- _Data shown_:
***

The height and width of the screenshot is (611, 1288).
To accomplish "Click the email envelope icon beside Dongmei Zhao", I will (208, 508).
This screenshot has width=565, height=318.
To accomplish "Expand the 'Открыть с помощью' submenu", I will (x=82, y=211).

***

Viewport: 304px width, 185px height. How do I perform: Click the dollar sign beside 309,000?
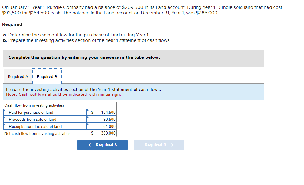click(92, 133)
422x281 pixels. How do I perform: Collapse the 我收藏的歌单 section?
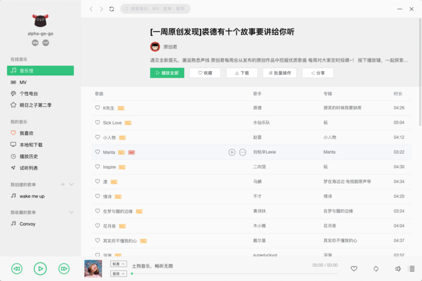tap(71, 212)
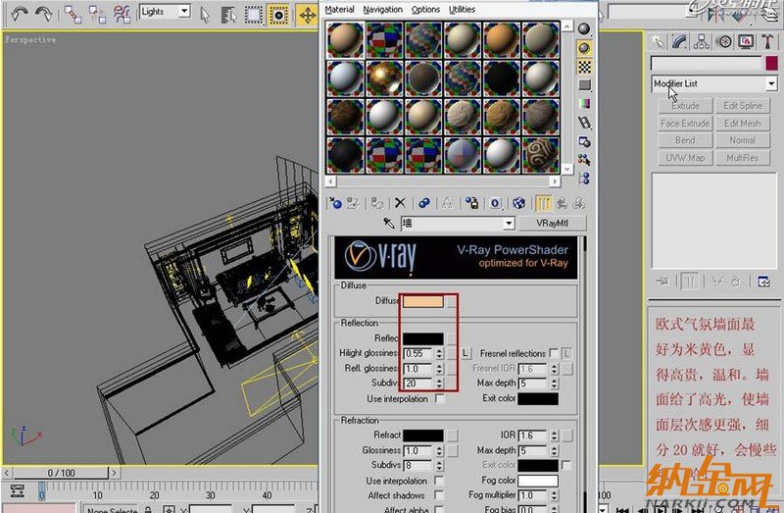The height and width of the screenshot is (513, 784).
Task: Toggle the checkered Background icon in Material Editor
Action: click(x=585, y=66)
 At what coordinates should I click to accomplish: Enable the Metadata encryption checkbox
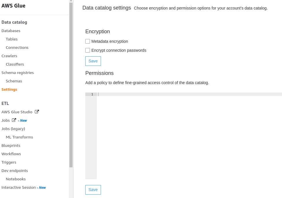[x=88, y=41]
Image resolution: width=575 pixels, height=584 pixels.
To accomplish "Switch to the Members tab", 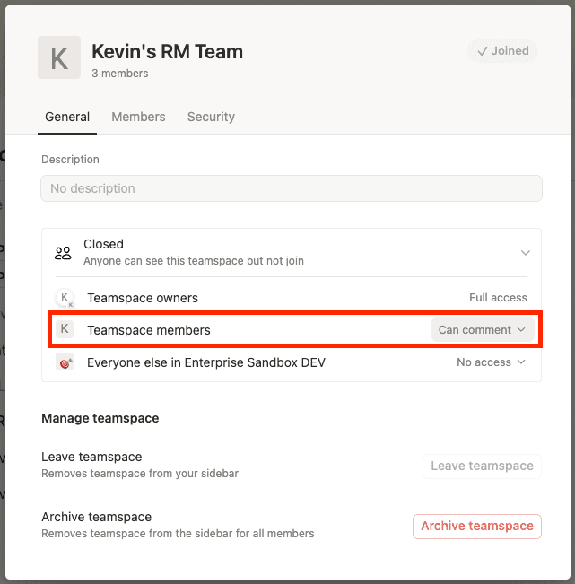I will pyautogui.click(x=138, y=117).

***

Extract from the listing above the lines between the line containing "The height and width of the screenshot is (611, 1288)." and the line containing "This screenshot has width=565, height=318.", keeping both of those lines. Output nothing else.

The height and width of the screenshot is (611, 1288).
To accomplish "Click the email envelope icon beside Dongmei Zhao", I will (208, 508).
This screenshot has width=565, height=318.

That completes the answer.